There is "no doubt" people have fled from Thames-Coromandel, the region's Civil Defence controller says, as it faces a fifth week of severe weather this year.
Coromandel Peninsula has a red heavy rain and strong wind warning in place until Tuesday morning due to Cyclone Gabrielle. MetService said the region could expect to see a further 250mm to 320mm of rain about the ranges on top of what has already fallen, and 100mm to 150mm about the coast.
Civil Defence's Garry Towler told Morning Report there are widespread power outages, small slips on roads, and tree falls.
"There's been surface flooding [on roads] but nothing major. We had high tide at 1am and that held, although there was some overtopping.
"We did at one stage have wind gusts in excess of 120km/h, which really stirred people up because when you get winds that strong, there's a really weird noise that goes with it."
#CycloneGabrielle continues to throw heavy rain, strong winds and massive waves our way.— MetService (@MetService) February 12, 2023
In the 12 hours to 7am:
93.3mm at Glenbervie Forest (near Whangārei)
160km/h Channel Island (Northern tip of Coromandel Peninsular)
11-12m waves along Northland east coast pic.twitter.com/0z2P8BbGhT
There are two emergency operation centres operating - one in Thames and another in Whitianga - with about 150 personnel, including from emergency service partners.
Towler said there had been five severe weather events in the area this year alone.
"We've been fully activated, in terms of emergency management, for five weeks, we had two days down. It's quite exceptional, there's no doubt about that.
"Everyone is holding up so far, it's really tough, they're very storm fatigued."
The consequences of that meant "there's no doubt" people had left the Coromandel entirely, he said.
"Our resident population on the Coromandel of around about 40,000 and I would guess from what we are hearing, and once again it's anecdotal, that probably that population is around about there or maybe a little bit less even from what it was and what it would normally be let's say on a normal Waitangi weekend, 200 or 300,000 people."
Early on as warnings were issued about the cyclone, those in low lying coastal areas of the Peninsula were warned they may need to self-evacuate. Towler said most that could go to friends and family from those at-risk areas had already done so, and they would be focusing on those remaining on Monday.

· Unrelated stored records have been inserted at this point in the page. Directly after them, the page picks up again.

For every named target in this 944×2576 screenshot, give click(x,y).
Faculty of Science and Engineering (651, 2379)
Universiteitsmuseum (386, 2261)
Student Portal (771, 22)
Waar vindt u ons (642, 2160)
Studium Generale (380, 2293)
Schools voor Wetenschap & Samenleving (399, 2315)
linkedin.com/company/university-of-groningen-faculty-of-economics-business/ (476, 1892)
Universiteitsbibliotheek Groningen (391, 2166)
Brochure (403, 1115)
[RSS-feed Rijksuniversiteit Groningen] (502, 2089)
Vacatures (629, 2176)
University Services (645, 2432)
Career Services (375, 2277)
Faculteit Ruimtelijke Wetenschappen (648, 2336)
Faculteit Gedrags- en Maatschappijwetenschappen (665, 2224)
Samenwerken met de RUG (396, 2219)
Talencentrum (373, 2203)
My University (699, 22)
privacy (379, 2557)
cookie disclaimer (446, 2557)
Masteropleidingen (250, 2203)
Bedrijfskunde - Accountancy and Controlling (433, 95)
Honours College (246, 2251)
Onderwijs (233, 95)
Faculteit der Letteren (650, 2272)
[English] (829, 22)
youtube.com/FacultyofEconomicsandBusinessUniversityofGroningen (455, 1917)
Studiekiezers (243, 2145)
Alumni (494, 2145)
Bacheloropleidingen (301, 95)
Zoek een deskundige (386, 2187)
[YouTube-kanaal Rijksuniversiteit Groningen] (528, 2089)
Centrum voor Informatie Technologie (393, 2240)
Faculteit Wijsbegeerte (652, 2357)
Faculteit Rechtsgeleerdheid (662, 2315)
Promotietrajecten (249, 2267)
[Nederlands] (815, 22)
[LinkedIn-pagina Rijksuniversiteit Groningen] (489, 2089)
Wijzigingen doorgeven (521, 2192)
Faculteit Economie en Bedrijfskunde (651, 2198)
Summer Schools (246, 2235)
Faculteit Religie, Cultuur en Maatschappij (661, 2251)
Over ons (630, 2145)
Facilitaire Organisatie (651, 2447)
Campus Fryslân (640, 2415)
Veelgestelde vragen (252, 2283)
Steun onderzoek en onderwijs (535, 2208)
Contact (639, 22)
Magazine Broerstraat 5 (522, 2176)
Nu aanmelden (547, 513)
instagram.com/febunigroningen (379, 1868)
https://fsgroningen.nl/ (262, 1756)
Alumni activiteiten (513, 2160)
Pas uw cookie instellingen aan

"We really encourage that because it's much better people are in the comfort of family and friends, than sitting in a cold hall with their own blankets and stuff. Because we can't provide motel-like accommodation for these people."
The Peninsula's east coast was seeing coastal surge and surface flooding, while on the west coast there is concerns for debris and land instability.
"This is where sections that are on hillsides, which we have many, have cracked and they've got large cracks going through the backs of their sections and so forth," Towler said.
"With our partners, Waikato Regional Council and GNS Science, we've got some really good intel on where this likely to happen and it's quite frightening."
Civil Defence was planning for more impacts on Monday night and heading into Tuesday, he said.